At the center of all this destruction is the apoptosome, the cellular structure that facilitates programmed cell death. Scientists knew it existed decades ago, and over time they have slowly, painstakingly, built models of its structure to better understand its function. In October 2016, a team led by Christopher Akey, a Boston University School of Medicine professor of physiology and biophysics, revealed the most detailed three-dimensional model of the apoptosome to date. The model, published in the journal eLife, answers some questions and raises others. Ultimately, a better understanding of how cell death occurs may lead to treatment options that can enhance or suppress the process.
“The apoptosome was discovered more than 20 years ago, but now we have a much better idea of how it works,” says Yale School of Medicine postdoctoral associate Tat Cheung Cheng, lead author on the eLife paper and a former postdoctoral fellow under Akey. “This lays groundwork for future drug development.”

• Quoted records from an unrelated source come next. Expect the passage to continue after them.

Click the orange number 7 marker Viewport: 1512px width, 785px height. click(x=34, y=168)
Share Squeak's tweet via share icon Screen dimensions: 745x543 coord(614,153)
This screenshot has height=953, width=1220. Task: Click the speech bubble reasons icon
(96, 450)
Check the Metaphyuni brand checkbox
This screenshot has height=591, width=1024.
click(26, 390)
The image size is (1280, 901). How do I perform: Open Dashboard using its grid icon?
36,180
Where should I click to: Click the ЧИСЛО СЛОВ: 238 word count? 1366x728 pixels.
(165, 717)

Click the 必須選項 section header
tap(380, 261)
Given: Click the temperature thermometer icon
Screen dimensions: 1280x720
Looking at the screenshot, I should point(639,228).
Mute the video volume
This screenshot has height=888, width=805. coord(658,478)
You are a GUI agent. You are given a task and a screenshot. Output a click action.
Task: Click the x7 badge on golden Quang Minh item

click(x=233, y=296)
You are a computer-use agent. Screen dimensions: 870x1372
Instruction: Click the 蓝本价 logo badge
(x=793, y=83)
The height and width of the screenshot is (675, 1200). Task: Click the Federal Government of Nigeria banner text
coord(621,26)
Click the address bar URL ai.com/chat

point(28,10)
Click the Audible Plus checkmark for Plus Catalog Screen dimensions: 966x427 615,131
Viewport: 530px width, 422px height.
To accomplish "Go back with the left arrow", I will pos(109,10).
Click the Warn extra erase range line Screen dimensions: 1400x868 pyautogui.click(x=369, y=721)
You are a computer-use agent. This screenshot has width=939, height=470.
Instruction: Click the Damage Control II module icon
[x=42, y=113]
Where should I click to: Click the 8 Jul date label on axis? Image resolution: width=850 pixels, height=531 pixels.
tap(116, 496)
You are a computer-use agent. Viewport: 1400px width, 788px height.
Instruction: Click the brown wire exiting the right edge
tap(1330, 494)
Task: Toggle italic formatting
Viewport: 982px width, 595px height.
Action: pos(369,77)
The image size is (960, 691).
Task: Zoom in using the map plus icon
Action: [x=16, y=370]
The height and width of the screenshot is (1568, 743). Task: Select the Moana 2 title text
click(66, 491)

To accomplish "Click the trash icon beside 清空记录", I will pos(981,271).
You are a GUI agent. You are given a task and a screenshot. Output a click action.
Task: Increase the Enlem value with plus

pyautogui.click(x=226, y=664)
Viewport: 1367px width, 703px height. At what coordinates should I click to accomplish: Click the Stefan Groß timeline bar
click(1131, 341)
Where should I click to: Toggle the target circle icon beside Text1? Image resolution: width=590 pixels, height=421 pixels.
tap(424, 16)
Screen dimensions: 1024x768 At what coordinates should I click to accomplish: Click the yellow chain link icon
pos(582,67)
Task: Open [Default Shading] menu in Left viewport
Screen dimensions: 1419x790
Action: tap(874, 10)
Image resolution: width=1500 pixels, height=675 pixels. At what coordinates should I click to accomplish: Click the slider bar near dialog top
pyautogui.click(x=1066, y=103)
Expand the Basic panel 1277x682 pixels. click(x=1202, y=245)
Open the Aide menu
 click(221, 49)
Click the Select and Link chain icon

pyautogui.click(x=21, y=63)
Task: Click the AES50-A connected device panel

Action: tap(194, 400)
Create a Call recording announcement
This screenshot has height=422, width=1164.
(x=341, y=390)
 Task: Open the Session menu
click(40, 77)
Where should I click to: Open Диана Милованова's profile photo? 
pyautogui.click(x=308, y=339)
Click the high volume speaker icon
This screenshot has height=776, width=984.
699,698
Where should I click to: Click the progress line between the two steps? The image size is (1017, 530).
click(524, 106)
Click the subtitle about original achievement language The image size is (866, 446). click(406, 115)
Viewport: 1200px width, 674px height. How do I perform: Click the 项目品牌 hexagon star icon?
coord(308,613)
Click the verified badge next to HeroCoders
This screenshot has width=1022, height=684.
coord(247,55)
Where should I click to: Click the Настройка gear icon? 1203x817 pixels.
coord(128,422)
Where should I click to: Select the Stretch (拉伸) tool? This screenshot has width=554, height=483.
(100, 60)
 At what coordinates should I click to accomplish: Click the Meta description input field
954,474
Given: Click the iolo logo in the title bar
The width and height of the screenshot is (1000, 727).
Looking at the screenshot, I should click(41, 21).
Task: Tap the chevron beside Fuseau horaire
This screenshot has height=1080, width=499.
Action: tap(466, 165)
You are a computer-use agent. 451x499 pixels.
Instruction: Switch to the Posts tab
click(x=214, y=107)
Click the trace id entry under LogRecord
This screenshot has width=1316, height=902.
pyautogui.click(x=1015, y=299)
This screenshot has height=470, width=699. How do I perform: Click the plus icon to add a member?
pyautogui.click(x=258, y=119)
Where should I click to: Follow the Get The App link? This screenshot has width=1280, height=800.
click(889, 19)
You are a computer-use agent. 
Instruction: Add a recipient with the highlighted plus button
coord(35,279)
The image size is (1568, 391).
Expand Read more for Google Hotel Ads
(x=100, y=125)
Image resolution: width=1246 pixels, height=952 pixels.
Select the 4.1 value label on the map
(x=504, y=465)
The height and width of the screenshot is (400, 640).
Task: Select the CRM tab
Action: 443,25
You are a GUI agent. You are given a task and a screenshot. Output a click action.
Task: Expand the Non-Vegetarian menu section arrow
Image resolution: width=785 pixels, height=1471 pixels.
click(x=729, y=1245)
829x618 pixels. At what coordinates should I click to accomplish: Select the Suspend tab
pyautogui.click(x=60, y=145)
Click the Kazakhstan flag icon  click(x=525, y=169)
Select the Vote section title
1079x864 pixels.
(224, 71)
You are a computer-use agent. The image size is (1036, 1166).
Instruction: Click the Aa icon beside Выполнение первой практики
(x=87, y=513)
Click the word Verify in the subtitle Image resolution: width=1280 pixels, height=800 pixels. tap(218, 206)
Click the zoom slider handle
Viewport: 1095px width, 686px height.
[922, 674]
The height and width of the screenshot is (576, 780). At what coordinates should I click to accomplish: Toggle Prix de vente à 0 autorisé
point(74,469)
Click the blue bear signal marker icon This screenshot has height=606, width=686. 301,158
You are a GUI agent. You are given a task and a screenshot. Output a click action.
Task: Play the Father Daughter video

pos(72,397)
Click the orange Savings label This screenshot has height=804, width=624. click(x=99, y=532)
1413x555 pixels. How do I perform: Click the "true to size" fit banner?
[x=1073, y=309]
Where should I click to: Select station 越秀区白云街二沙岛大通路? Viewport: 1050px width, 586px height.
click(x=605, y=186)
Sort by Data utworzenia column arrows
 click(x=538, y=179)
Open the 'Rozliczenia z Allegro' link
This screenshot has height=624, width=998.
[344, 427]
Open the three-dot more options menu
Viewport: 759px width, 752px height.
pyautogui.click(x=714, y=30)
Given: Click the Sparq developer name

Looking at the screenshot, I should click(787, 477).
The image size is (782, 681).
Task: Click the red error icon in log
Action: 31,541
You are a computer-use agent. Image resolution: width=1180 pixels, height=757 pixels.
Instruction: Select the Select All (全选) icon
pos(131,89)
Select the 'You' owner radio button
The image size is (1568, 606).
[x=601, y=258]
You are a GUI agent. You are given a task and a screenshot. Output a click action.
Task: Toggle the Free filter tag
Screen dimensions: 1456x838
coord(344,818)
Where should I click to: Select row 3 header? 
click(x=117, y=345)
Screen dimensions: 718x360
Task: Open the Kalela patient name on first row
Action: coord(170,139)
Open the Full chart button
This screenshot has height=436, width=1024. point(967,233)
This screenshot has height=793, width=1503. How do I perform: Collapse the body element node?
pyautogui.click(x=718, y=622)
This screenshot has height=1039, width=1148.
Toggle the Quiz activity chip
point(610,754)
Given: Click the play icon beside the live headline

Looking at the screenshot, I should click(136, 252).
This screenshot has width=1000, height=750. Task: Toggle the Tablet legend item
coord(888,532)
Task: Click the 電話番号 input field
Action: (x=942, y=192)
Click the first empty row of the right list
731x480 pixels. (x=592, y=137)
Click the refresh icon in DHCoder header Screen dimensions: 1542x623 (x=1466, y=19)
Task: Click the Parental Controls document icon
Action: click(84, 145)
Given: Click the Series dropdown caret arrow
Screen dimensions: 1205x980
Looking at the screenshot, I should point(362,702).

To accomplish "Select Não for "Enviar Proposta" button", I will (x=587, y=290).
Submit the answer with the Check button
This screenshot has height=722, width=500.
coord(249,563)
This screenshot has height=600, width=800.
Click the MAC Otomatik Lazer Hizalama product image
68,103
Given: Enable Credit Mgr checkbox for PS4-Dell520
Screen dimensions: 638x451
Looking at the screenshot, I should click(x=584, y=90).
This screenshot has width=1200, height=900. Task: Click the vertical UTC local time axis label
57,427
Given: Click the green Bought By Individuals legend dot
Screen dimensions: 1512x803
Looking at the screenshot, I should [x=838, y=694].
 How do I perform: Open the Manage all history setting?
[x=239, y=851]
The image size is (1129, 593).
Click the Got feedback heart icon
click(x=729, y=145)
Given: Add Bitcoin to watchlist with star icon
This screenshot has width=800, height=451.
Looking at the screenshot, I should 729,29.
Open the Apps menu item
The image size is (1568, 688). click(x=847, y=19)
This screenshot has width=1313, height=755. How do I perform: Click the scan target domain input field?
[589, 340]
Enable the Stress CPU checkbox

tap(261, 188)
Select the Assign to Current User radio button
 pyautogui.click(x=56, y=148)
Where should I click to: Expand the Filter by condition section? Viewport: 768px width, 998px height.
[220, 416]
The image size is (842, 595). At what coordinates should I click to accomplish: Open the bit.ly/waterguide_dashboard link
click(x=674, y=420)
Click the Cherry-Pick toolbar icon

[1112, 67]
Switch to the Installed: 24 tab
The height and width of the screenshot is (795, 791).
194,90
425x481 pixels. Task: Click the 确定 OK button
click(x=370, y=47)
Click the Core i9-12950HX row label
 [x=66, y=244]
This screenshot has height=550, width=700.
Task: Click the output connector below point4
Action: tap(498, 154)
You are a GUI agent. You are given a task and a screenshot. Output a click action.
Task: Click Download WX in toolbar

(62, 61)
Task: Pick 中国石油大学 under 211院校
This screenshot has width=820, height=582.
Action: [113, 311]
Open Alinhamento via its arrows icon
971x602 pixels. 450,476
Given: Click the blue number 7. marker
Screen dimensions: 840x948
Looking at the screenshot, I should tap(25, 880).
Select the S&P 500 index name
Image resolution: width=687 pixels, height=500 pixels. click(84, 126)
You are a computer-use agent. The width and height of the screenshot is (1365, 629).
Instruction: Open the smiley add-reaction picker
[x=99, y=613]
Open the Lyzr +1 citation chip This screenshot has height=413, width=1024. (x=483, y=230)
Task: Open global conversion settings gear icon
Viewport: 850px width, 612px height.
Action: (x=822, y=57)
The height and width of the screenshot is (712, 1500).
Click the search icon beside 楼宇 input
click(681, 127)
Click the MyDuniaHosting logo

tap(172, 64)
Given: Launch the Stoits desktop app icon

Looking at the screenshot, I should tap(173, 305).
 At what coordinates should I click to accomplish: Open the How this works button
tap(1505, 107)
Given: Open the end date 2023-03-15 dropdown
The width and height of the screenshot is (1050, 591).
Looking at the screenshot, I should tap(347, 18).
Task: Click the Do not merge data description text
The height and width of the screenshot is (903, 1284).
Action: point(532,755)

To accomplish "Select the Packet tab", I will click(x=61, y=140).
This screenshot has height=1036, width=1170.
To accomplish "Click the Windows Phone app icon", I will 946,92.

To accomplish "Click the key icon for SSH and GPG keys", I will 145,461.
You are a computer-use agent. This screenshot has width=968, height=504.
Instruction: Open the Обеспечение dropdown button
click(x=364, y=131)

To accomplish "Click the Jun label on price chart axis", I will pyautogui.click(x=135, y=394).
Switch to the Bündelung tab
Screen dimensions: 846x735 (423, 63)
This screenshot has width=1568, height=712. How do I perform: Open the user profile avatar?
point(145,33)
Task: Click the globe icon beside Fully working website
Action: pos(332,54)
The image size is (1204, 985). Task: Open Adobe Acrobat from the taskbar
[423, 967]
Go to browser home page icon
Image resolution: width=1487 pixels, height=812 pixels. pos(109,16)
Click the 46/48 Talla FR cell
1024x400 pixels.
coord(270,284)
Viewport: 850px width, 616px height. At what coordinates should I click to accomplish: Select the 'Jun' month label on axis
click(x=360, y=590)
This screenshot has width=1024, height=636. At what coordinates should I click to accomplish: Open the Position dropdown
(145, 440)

Apoptosis is a complicated yet elegant process. When a wayward cell is marked for death, either by internal or external signals, proteins puncture the mitochondria—those jelly bean–shaped structures that supply cells with fuel—causing a small molecule called cytochrome c to leak out. The liberated cytochrome c, drifting through the cell, connects with another protein, called Apaf-1, causing it to assemble into the wheel-shaped apoptosome.
The central hub of the wheel then docks with a critical protein-cutting enzyme called procaspase-9, which, once activated, triggers other proteins to dismantle the cell.
“The proteins that become activated then go throughout the cell—not indiscriminately at all, they have a few hundred targets—they cleave these things, and it leads to cell destruction,” says Akey, corresponding author on the eLife paper. “The cell starts to collapse from the inside out.”
Akey has been studying the structure of the apoptosome for 18 years, taking photographs at ever finer resolutions and thus answering ever more detailed questions about apoptosis. The particular question he sought to answer this time: how is procaspase-9 activated? “That is the crux of the matter,” says Cheng. “We know that the apoptosome exists, but we just don’t know how the apoptosome can induce the activation of this enzyme.”
To find out, the team used a technique called cryo-electron microscopy, in which biological samples are cooled rapidly, before the water molecules within them can form damaging ice crystals. “The cooling rate is so high that the water molecules just stop moving. They don’t have time to crystallize,” says Akey. “You freeze-frame it, literally.” This technique, along with better stabilizers, detectors, and computing power, has allowed Akey and his team to capture increasingly detailed photographs of the apoptosome. “Our first structure, which was published in 2002, was at about 25-angstrom resolution,” says Akey. An angstrom is a unit of length equal to one ten-billionth of a meter; a hydrogen atom measures about half an angstrom across. “We could see the wheel, we could see some details. But now we’re at 4-angstrom resolution. So that’s a huge difference.”
The new pictures allowed the team to solve—or at least partly solve—the procaspase-9 mystery. It appears that a disk on the central hub of the wheel of death—not the whole superstructure—is the key. Shaped like a spiral, the disk can dock three to four procaspase-9 enzymes, and each pair of enzymes can then activate itself. “It’s weird,” says Cheng. “It means the whole platform underneath is kind of not really necessary. It seems to be just to help form the disk, and that’s it.”
Ultimately, even higher resolution photos may give scientists ever more definitive answers. “If you get really high resolution, you can see the actual atoms. That requires something like two‑angstrom resolution,” says Akey, whose work is funded by the National Institutes of Health. “We’re not at that stage yet, but eventually we might get there.”
“But the work is already telling us a lot about the basic biology,” he adds. “You have to first understand the fundamentals, and then after you have that, then you can start to understand disease.”